Converts a given raw item id into its correspondent internal id. Raises exception if no internal ids are assigned.

Parameters:item – The item raw id.
Returns:An integer value representing the item internal id, or None if the raw item id provided does not exist.
max(column=None)

Computes the maximum value for the provided column.

Parameters:column – The name of the column for which the maximum should be computed.
Returns:The maximum value present on the whole dataset, for the provided column name.
min(column=None)

Computes the minimum value for the provided column.

Parameters:column – The name of the column for which the minimum should be computed.
Returns:The minimum value present on the whole dataset, for the provided column name.
null_interaction_pair_generator(interaction_threshold=None, seed=None)

Provides a generator that yields negative / null interaction pairs.

Parameters:
  • interaction_threshold – An optional integer that is used as the boundary interaction value between positive and negative interaction pairs. All values above or equal interaction_threshold are considered positive, and all values bellow are considered negative.
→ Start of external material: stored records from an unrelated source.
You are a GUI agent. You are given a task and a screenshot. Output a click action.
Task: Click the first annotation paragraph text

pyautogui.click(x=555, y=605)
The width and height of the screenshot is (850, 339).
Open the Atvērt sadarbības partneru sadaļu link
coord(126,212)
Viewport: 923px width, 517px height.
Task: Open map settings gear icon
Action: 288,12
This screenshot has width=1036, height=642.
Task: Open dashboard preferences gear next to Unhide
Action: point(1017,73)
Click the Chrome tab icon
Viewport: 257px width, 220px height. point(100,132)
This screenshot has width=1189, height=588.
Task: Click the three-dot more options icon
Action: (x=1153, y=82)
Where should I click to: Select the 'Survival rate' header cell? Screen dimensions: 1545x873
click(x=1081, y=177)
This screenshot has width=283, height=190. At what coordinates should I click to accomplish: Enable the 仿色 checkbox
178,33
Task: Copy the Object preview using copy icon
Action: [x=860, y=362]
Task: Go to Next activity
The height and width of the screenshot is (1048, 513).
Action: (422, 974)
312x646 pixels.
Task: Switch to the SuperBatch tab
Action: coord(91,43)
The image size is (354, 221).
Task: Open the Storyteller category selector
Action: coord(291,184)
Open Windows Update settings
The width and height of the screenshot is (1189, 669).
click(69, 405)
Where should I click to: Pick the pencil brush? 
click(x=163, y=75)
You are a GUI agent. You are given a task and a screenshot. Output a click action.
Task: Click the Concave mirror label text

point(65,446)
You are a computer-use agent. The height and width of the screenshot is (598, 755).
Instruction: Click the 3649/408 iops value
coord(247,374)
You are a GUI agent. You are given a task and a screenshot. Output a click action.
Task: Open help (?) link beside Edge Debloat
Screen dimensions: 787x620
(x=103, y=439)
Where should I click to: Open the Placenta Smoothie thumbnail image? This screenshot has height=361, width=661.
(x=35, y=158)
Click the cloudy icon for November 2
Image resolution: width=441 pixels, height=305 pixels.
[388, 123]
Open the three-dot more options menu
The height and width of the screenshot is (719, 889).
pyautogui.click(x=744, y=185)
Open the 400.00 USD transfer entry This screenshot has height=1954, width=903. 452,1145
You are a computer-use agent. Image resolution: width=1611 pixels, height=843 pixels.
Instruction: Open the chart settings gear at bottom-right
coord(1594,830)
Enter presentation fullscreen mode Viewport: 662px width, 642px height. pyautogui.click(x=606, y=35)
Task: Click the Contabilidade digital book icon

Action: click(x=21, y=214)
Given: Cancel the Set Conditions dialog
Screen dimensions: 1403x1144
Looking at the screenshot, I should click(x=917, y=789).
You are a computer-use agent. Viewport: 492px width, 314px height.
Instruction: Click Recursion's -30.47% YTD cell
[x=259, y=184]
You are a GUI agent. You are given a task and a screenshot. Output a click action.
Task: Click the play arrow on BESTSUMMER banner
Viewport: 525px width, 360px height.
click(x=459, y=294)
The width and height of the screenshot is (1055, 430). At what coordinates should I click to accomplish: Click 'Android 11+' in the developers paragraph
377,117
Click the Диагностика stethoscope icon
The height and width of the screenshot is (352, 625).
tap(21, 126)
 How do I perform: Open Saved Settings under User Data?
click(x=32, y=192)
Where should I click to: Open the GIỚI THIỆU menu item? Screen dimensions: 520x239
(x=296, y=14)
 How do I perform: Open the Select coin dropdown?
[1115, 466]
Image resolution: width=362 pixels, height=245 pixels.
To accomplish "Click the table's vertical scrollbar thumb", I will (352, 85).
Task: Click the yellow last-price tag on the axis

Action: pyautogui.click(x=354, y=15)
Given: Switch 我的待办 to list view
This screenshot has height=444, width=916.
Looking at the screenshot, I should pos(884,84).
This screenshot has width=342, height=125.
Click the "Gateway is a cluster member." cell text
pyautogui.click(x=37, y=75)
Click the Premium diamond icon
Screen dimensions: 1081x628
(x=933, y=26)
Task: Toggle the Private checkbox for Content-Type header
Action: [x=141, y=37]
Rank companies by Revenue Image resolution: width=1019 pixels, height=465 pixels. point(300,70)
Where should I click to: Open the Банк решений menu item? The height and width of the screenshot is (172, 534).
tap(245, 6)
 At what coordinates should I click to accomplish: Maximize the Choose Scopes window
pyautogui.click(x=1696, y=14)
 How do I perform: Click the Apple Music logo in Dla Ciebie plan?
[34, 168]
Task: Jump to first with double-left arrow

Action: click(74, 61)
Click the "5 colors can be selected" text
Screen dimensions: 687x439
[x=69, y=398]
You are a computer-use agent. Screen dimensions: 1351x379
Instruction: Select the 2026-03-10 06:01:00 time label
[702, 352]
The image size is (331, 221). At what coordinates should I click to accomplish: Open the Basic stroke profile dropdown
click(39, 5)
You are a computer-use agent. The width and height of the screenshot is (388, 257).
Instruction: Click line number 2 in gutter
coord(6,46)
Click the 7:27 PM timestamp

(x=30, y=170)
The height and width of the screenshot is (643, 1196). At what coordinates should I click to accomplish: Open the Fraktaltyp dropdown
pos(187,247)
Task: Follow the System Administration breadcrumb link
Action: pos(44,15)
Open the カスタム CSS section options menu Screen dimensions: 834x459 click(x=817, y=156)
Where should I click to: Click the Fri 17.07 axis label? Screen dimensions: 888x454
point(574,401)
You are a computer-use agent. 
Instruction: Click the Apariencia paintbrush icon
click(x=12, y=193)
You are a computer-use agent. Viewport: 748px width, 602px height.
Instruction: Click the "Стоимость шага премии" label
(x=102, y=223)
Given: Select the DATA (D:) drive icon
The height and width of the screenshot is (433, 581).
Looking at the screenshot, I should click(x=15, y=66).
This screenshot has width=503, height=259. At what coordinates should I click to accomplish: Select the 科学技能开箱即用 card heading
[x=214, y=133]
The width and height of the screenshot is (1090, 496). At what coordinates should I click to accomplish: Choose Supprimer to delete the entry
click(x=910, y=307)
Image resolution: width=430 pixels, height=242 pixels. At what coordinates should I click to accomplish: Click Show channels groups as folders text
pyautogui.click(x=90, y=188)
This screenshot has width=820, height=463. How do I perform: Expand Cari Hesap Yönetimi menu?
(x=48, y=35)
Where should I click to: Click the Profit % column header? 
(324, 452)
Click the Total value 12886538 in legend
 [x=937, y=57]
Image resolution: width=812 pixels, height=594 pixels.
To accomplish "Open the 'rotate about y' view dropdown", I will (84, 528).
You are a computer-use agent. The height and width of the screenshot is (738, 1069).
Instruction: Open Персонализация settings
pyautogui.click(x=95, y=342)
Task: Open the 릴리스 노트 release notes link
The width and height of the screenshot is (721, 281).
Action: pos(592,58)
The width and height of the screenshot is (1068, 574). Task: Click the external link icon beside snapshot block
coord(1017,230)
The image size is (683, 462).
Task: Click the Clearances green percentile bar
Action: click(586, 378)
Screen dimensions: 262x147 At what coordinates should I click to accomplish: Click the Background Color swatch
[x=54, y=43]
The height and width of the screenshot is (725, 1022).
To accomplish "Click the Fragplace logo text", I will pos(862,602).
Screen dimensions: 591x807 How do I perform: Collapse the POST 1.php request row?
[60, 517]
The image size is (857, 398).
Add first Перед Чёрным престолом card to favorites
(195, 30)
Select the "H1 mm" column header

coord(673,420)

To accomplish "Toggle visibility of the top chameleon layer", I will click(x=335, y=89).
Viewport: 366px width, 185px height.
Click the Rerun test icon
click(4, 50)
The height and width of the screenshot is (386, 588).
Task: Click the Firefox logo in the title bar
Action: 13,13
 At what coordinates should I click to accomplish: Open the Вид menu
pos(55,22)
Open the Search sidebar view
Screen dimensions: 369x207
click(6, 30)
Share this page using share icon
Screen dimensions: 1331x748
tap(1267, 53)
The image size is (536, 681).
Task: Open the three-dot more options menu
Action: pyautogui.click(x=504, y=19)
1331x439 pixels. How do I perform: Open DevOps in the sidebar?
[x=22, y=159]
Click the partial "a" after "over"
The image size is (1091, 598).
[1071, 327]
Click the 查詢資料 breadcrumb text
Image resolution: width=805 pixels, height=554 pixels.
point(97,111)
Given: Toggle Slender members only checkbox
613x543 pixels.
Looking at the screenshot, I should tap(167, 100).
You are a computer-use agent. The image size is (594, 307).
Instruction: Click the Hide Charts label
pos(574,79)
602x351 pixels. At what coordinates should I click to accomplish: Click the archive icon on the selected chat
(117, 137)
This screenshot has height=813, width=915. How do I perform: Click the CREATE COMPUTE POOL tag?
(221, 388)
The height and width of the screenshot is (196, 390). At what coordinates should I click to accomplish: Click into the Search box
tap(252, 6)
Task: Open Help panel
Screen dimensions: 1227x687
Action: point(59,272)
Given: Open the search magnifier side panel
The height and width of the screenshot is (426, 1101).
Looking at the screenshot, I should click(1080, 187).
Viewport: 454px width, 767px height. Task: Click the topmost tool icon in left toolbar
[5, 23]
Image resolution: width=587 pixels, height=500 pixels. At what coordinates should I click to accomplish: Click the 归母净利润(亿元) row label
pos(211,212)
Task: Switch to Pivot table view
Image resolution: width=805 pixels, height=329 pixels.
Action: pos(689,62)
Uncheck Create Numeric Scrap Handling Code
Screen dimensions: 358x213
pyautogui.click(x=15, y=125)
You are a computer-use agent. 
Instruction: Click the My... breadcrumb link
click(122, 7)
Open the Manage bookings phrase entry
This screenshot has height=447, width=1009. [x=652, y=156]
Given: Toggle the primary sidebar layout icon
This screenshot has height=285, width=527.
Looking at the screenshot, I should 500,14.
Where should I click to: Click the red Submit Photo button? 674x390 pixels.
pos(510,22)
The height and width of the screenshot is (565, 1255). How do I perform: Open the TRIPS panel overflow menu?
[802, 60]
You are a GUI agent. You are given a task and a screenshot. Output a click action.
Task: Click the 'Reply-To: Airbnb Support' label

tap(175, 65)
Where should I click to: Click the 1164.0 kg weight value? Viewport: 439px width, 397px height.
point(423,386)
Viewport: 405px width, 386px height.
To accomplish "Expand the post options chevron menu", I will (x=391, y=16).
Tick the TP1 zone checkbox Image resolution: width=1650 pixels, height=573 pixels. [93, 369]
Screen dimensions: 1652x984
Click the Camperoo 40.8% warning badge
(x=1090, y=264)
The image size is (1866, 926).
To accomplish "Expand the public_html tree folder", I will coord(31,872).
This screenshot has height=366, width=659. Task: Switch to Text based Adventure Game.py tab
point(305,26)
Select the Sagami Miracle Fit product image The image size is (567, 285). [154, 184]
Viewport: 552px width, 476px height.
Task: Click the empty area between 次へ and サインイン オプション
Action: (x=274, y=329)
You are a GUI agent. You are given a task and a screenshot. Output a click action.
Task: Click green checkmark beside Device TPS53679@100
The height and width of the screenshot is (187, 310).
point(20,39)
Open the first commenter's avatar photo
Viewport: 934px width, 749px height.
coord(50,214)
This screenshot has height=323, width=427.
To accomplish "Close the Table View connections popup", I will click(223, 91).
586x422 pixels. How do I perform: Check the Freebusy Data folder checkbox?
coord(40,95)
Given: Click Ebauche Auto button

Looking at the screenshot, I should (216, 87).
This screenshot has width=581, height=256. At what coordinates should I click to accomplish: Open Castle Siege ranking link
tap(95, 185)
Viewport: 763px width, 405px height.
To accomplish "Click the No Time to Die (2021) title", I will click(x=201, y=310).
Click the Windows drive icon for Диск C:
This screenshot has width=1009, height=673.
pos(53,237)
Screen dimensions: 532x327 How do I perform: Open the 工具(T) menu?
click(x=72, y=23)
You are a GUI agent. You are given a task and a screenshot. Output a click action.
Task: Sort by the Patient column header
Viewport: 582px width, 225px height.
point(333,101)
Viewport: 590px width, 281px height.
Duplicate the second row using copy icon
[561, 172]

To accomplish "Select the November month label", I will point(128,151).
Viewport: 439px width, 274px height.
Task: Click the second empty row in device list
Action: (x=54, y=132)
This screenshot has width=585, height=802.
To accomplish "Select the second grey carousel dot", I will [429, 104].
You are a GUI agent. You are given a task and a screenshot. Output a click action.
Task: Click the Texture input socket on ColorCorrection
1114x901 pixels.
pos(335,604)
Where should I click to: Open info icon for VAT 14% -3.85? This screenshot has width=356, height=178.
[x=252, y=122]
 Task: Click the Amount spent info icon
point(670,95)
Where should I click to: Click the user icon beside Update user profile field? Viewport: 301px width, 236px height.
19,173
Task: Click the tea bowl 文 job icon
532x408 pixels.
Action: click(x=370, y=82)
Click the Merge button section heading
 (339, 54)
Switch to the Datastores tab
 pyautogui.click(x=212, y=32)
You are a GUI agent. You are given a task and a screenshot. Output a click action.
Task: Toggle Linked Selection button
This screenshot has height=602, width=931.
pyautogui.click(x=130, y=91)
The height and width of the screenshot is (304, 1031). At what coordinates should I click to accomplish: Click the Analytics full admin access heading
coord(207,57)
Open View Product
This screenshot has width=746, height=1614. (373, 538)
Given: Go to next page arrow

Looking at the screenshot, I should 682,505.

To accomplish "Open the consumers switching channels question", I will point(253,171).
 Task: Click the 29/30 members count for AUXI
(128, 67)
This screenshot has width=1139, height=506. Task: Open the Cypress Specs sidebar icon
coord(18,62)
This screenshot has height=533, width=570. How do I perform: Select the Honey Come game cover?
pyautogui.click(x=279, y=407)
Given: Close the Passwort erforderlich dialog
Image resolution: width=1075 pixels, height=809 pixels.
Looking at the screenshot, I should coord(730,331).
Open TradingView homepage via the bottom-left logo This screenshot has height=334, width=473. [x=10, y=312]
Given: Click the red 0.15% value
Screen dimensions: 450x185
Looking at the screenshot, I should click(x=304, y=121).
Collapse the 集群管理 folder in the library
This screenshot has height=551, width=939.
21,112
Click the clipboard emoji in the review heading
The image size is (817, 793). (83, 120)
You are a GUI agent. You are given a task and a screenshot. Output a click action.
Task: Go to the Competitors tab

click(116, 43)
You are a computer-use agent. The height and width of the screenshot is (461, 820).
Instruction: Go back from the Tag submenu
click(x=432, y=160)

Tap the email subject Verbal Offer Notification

If none is provided, positive interactions are the ones present on the dataset, and all the others are considered negative. Default: None.
  • seed – An optional integer to be used as the seed value for the pseudo-random number generated used to sample null interaction pairs. Default: None.
Returns:

A generator that yields negative / null interaction pairs, that is, (user internal id, item internal id) tuples.

remove_internal_ids()

Removes user and item internal ids.

Returns:None.
save(path, columns=None, write_header=False)

Persists the current dataset instance in the provided path, as a csv file. Note that internal identifiers, such as the row id (rid), user internal id (uid) and item internal id (iid) are never persisted, since they’re only useful during runtime.

Parameters:
  • path – A string that represents the path where the current dataset values will be persisted.
  • columns – An optional list with the names of the columns that should be persisted. Default: all columns.
  • write_header – A boolean indicating whether to write the csv header on the persisted file. Default: False.
Returns:

None.

select(query, copy=True)

Select rows from the InteractionDataset.

Parameters:
  • query – A string representing the query to be run. The query format should be: “column_name operator value”, where extra conditions should be separated by a ‘,’. E.g. “user == ‘123’, interaction > 3.5”.
  • copy – A boolean indicating whether to create a new InteractionDataset where the rows that satisfy the provided query are put, or if the filtered rows should be removed from the current InteractionDataset (copy=False). Default: True.
Returns:

An instance of a InteractionDataset containing the rows selected by the provided query.

select_item_interaction_vec(iid)

Compute the item interaction vector for the provided item internal id.

Parameters:iid – The item internal id that references the item that should have its interaction vector computed.
Returns:The interaction vector (a vector containing the interaction values of each user to the provided item, in order) of the provided iid.
select_one(query, columns=None, to_list=False)

Select the first resulting row for the provided query.

Parameters:
  • query – A string representing the query to be run. The query format should be: “column_name operator value”, where extra conditions should be separated by a ‘,’. E.g. “user == ‘123’, interaction > 3.5”.
  • columns – A list with the column names to be kept on the resulting record. Default: all.
  • to_list – A boolean indicating whether each data point should be returned as a dict or as a list. Default: False.

Returns:

select_random_generator(query=None)

Provides a generator that yields dataset rows.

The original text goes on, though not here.